_Objective_
Copy the data from the line with "Screen dimensions: 426x306" up to and including the line with "tap(46, 15)", putting "emblem" in place of "logo" and leaving everything else unchanged. Leave the pictures out.

_Provided data_
>> Begin

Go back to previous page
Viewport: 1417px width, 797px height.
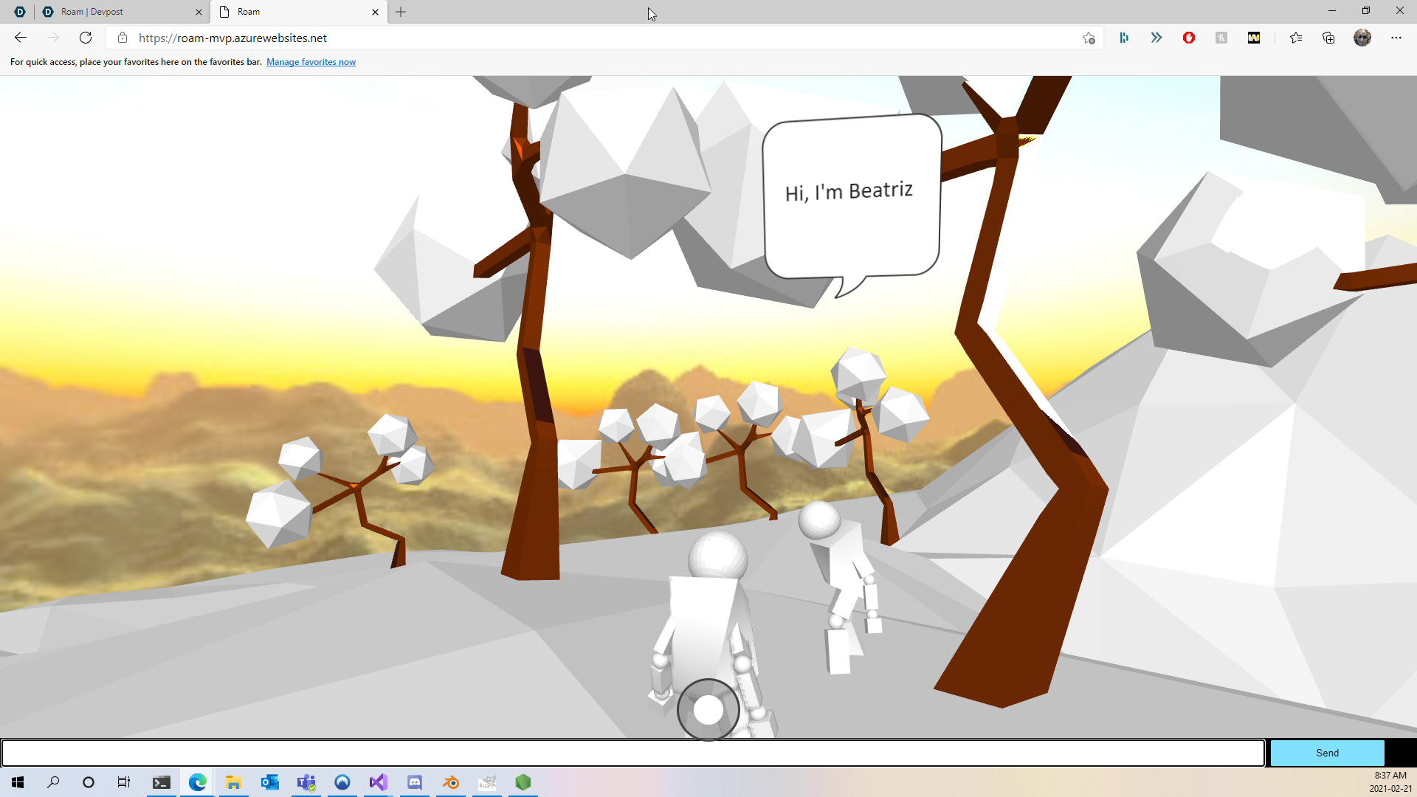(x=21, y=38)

>> End
>> Begin

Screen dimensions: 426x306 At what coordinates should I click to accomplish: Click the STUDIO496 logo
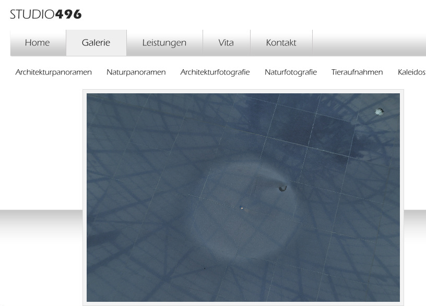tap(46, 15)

>> End

_Solved problem_
Screen dimensions: 426x306 At what coordinates should I click to accomplish: Click the STUDIO496 emblem
tap(46, 15)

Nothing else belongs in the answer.